Let's assume we have a static set of $n$ keys. We also have a fully random universal hash function $h_i(x)$ (let's say we use SHA-2 with $i$ as the IV). Now we try to partition the set of keys into $m$ buckets, where $m = \lceil n/100 \rceil$. First we try with $i$ 0. If one bucket has more than 1000 entries (this is possible, but extremely unlikely, much less likely than to get a SHA-2 hash collision), start from scratch, that is re-build the hash table but use a different hash function, that is $h_1(x)$. Do this in a loop until we find an index $i$ that works. Now the largest bucket has less than 1000 entries. Each bucket is stored as a list, sorted by hash value. The index $i$ is also stored.

Evaluation

For the static hash table constructed above, with the stored index $i$, calculate $h_i(x)$. Calculate the bucket, and in this bucket, do a binary search. I believe (hope) that this is an O(1) operation, because there are at most 1000 entries in this bucket.

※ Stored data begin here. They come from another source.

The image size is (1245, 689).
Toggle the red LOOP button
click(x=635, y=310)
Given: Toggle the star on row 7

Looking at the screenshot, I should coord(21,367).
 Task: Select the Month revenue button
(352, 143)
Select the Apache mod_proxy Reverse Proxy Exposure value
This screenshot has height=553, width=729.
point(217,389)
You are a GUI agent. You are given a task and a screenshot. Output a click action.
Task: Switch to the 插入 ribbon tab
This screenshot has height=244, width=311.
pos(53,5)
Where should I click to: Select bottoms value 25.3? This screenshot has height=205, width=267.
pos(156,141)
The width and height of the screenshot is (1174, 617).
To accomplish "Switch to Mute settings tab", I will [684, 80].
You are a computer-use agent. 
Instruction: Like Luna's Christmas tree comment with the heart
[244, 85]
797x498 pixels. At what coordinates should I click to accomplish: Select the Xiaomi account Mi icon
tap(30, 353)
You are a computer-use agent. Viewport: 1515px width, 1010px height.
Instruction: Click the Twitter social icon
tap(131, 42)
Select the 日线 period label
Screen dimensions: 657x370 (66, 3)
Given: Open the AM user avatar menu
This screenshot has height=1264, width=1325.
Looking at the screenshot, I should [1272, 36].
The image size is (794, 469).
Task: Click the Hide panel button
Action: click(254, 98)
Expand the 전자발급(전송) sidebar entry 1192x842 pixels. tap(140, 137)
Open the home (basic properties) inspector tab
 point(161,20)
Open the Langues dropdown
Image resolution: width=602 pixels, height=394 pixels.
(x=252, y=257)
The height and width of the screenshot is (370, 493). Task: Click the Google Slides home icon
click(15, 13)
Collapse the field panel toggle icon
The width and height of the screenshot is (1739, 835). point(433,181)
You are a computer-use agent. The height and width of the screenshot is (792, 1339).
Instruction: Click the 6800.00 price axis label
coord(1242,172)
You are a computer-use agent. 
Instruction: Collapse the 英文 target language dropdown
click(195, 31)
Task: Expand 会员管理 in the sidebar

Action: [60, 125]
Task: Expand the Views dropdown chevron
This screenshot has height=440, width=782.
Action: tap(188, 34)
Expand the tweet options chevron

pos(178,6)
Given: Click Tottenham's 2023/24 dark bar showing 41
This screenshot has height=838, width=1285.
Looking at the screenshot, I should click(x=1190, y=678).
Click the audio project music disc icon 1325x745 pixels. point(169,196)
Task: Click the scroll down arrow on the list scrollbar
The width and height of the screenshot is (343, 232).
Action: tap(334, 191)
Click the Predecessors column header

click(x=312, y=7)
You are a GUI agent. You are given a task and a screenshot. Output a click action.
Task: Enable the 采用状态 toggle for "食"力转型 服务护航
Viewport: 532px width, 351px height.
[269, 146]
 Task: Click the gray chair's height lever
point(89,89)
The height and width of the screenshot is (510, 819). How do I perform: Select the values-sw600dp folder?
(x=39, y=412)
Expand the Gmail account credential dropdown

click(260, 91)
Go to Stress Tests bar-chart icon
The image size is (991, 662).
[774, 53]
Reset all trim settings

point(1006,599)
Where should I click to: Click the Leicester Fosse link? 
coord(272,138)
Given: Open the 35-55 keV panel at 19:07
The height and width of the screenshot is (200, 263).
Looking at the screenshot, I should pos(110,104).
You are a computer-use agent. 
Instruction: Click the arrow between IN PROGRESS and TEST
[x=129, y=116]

Closely related: (When) is hash table lookup O(1)?. But I have a static set, and I have a fully random universal hash function. I know about FKS hashing, but I can't use it in my case, because it would require too much memory, and I would like to have a simpler algorithm. I understand my algorithm is terribly inefficient, but I'm mostly interested in a guaranteed $O(1)$ worst case access time.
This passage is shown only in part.